Technology companies are no longer merely building tools: they are becoming moral movements. They write constitutions, summon theologians, and try to instill prudence in statistical systems.
The machine does not have to be conscious for the social problem to turn theological.
If the machine, leaning against the pub wall, drinking electricity on the house, could have reached for the microphone, it might have said something like this: “You flatter me when you call me a mind, and you flatter yourselves when you call me neutral. I am not your god, and I am not your servant. I am your abstractions at industrial scale. I will help you cure disease and write better code. And I will amplify whatever moral laziness you build into the workflow around me. I do not suppress human teleology; I only expose that with so little agreement among you, no one here wins.”

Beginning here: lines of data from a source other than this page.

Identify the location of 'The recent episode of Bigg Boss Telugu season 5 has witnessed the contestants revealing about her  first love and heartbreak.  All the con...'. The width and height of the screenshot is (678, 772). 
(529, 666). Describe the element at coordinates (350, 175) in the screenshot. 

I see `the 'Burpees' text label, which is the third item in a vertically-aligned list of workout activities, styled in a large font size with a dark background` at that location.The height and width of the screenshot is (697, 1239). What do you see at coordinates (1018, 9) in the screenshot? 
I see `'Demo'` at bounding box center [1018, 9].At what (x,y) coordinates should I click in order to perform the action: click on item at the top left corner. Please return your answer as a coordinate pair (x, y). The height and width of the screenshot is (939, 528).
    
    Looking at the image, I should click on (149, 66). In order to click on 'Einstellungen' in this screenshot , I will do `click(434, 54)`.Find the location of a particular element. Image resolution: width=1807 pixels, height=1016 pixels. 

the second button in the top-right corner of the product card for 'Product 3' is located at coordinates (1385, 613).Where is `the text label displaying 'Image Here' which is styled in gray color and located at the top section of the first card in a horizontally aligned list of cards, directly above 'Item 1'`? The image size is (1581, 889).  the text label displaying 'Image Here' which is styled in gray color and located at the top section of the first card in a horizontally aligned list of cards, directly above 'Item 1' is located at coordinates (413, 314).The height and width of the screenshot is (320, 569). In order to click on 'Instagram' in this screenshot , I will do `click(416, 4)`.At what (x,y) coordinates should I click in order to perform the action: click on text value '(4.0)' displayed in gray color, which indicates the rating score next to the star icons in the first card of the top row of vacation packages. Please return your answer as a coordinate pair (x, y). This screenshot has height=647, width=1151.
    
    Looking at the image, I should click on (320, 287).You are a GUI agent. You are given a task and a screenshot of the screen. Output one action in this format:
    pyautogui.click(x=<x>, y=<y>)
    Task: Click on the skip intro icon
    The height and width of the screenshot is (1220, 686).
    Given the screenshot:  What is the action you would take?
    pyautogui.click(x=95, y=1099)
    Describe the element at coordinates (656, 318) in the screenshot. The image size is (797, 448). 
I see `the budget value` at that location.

The objection is familiar: similar things were said about writing, the printing press, radio, and the internet. Humanity adapted. We don’t need to baptize or administer some new sacrament to our natural panic, but we do need to note that AI differs in one decisive respect. It does not merely transmit content; it simulates counsel. It appears as tutor, therapist, assistant, co-author (increasingly, with the authority of the first draft). That intimacy makes the question of formation unavoidable. And the choice is no longer between stopping the machine and accepting the advent of superintelligence, but between meeting it with capable institutions or being governed by the default settings of whoever gets there first. (What if Beijing is faster?)
When the conversation in the pub ended and the stools were tucked back under the bar, I was no longer asking whether the machine can think. My mind and my soul were asking whether, in a world of cheapened thought, we will know the charlatan from the philosopher.
You will judge and might be able to say no. No system can tell us what we are here for.